◆ Instructions for the task: Each record should be given again exactly, and any picture in it left out.

◆ Supplied information:
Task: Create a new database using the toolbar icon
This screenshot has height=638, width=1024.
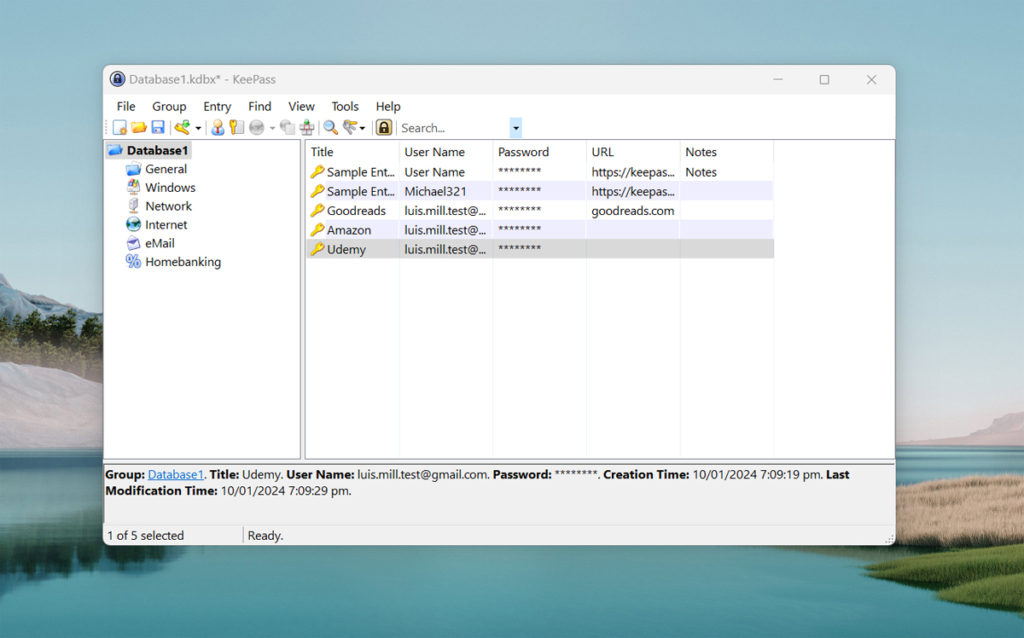Action: coord(121,127)
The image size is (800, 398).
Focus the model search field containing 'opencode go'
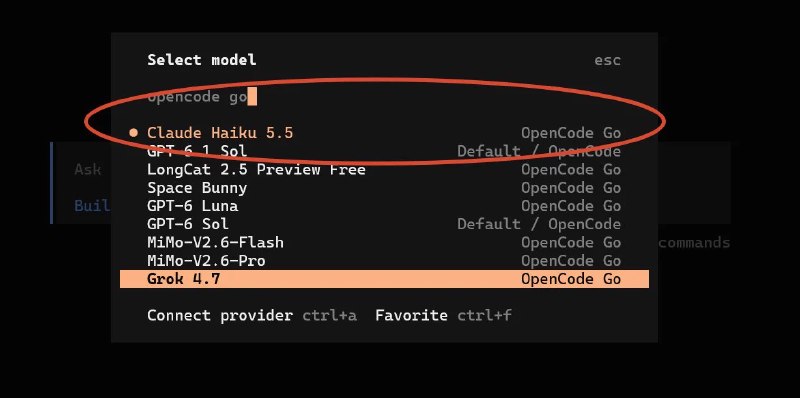coord(384,97)
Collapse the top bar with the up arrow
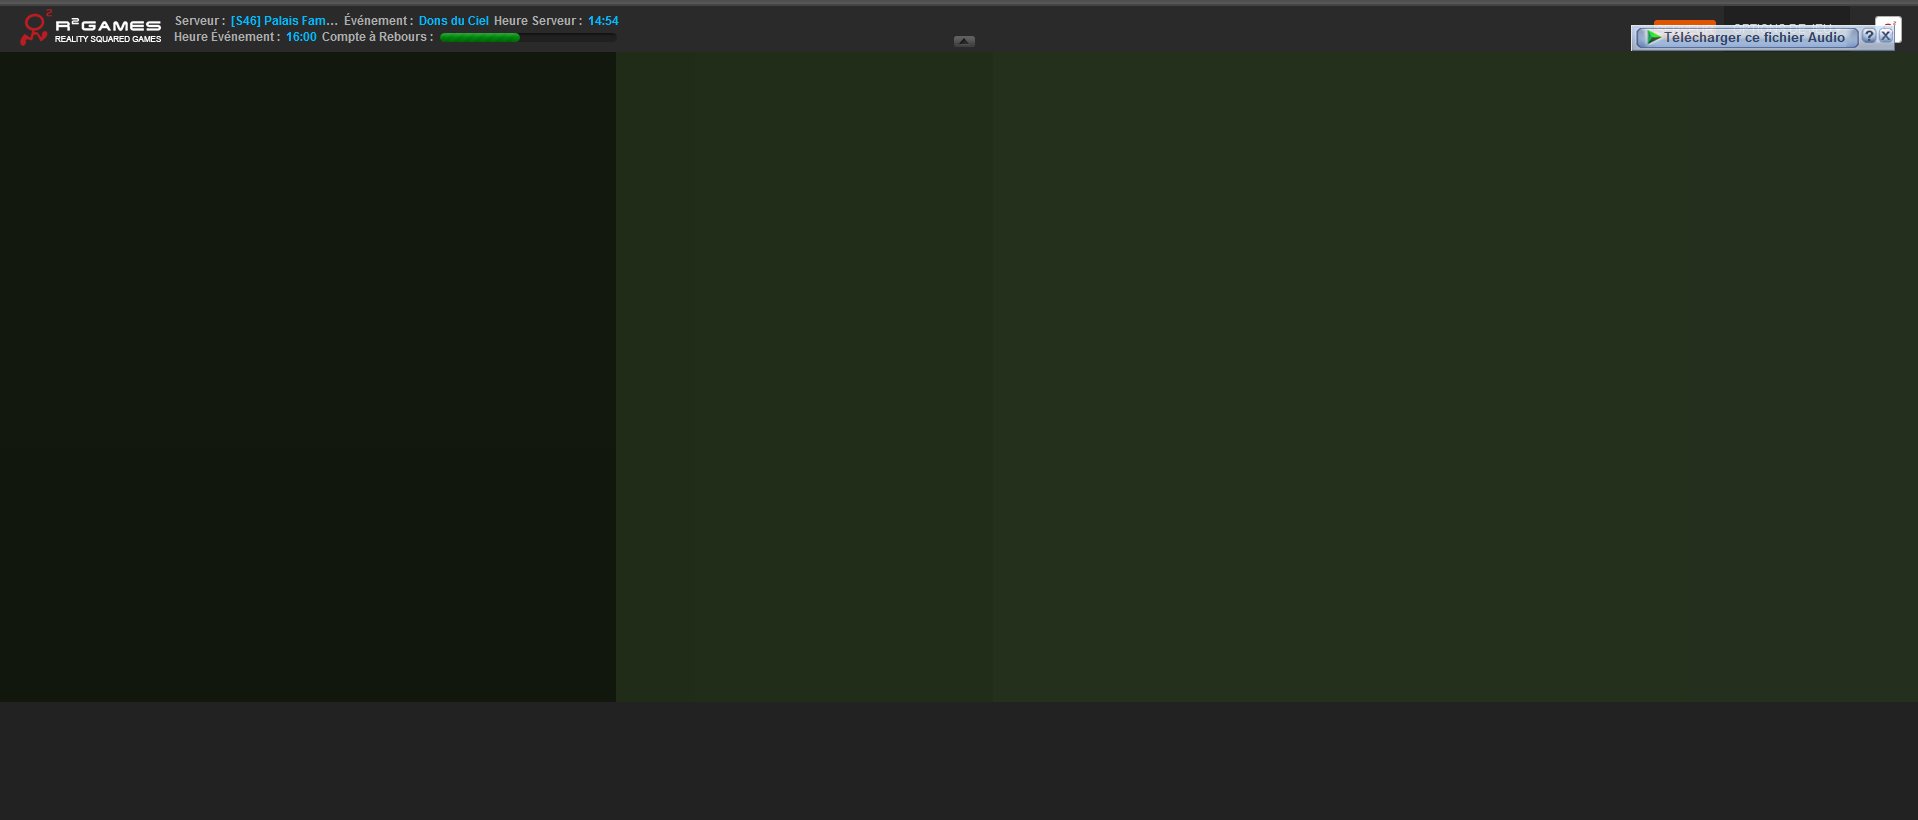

◆ Solution to the problem:
Task: Create a new database using the toolbar icon
This screenshot has height=638, width=1024.
Action: coord(121,127)
The image size is (800, 398).
Focus the model search field containing 'opencode go'
coord(384,97)
Collapse the top bar with the up arrow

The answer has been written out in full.